En septembre, le Kremlin avait ordonné une mobilisation partielle d’hommes russes. Mais de nombreuses violations avaient été recensées, nourrissant l’inquiétude de leurs proches. La colère gronde maintenant et place le Kremlin et Vladimir Poutine dans une position délicate.

Temps de lecture: 4 min

Depuis des semaines, leurs vidéos inondent l’internet russophone : des mères et des femmes de soldats russes mobilisés pour combattre en Ukraine se réunissent à travers la Russie et exigent le respect des promesses du président Vladimir Poutine.

Le Kremlin, après avoir ordonné une mobilisation partielle en septembre, avait assuré que les centaines de milliers d’enrôlés suivraient un entraînement solide, recevraient un bon équipement et ne seraient pas envoyés en première ligne. Mais de nombreuses violations ont été recensées : mort au front de mobilisés ; mobilisation d’hommes inaptes, de pères de familles nombreuses ou trop âgés ; absence d’équipement adéquat et de formation militaire pour nombre d’appelés. Cette mobilisation désordonnée, qui a poussé le pouvoir à admettre des « erreurs », a répandu l’inquiétude parmi les proches des soldats envoyés en Ukraine.

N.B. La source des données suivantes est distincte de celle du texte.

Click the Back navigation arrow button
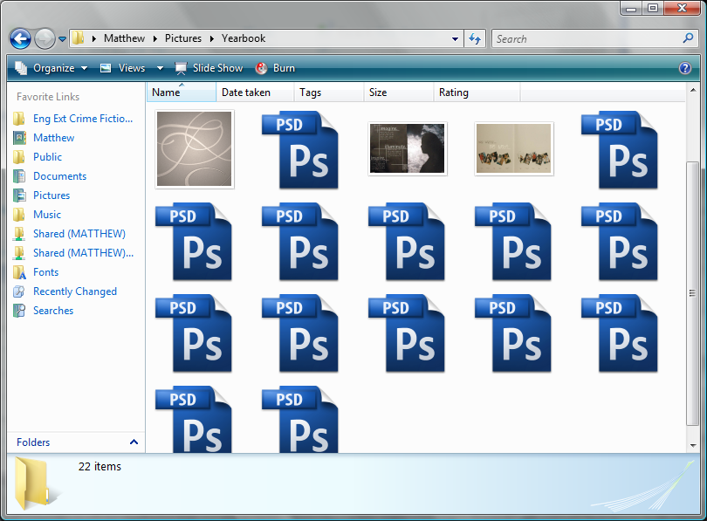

Cette inquiétude, qui risque de dégénérer en grogne, place le Kremlin dans une situation délicate : si les autorités répriment de façon implacable toute remise en cause de l’offensive en Ukraine, la parole des femmes de soldats est sacrée et les emprisonner choquerait en Russie. Signe que le pouvoir prend cela au sérieux, M. Poutine doit pour la première fois rencontrer vendredi des mères de militaires envoyés en Ukraine. Mais certains proches anticipent déjà une réunion soigneusement chorégraphiée, sans discussion sur le fond.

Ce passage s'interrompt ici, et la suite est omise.